*** Material to process ***

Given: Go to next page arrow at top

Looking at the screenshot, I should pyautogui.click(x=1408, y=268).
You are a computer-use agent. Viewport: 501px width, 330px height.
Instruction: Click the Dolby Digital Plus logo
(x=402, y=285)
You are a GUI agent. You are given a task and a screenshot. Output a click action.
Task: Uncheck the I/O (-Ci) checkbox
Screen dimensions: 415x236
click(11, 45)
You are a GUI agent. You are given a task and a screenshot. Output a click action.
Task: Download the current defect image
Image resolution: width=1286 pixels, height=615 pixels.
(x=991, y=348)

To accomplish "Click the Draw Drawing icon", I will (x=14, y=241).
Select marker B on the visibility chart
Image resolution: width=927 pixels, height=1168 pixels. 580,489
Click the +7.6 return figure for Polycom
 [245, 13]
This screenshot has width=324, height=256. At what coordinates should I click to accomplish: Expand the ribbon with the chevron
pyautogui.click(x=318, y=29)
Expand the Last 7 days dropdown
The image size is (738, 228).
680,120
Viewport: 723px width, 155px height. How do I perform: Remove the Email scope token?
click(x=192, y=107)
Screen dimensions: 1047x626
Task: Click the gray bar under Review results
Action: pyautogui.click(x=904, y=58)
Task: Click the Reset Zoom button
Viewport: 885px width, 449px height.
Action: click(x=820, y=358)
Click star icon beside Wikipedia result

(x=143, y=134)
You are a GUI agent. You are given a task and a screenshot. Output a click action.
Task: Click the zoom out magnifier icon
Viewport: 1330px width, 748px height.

***

Render the material above as a numbered list, leaving out any blank lines.

1. Given: Go to next page arrow at top
2. Looking at the screenshot, I should pyautogui.click(x=1408, y=268).
3. You are a computer-use agent. Viewport: 501px width, 330px height.
4. Instruction: Click the Dolby Digital Plus logo
5. (x=402, y=285)
6. You are a GUI agent. You are given a task and a screenshot. Output a click action.
7. Task: Uncheck the I/O (-Ci) checkbox
8. Screen dimensions: 415x236
9. click(11, 45)
10. You are a GUI agent. You are given a task and a screenshot. Output a click action.
11. Task: Download the current defect image
12. Image resolution: width=1286 pixels, height=615 pixels.
13. (x=991, y=348)
14. To accomplish "Click the Draw Drawing icon", I will (x=14, y=241).
15. Select marker B on the visibility chart
16. Image resolution: width=927 pixels, height=1168 pixels. 580,489
17. Click the +7.6 return figure for Polycom
18.  [245, 13]
19. This screenshot has width=324, height=256. At what coordinates should I click to accomplish: Expand the ribbon with the chevron
20. pyautogui.click(x=318, y=29)
21. Expand the Last 7 days dropdown
22. The image size is (738, 228).
23. 680,120
24. Viewport: 723px width, 155px height. How do I perform: Remove the Email scope token?
25. click(x=192, y=107)
26. Screen dimensions: 1047x626
27. Task: Click the gray bar under Review results
28. Action: pyautogui.click(x=904, y=58)
29. Task: Click the Reset Zoom button
30. Viewport: 885px width, 449px height.
31. Action: click(x=820, y=358)
32. Click star icon beside Wikipedia result
33. (x=143, y=134)
34. You are a GUI agent. You are given a task and a screenshot. Output a click action.
35. Task: Click the zoom out magnifier icon
36. Viewport: 1330px width, 748px height.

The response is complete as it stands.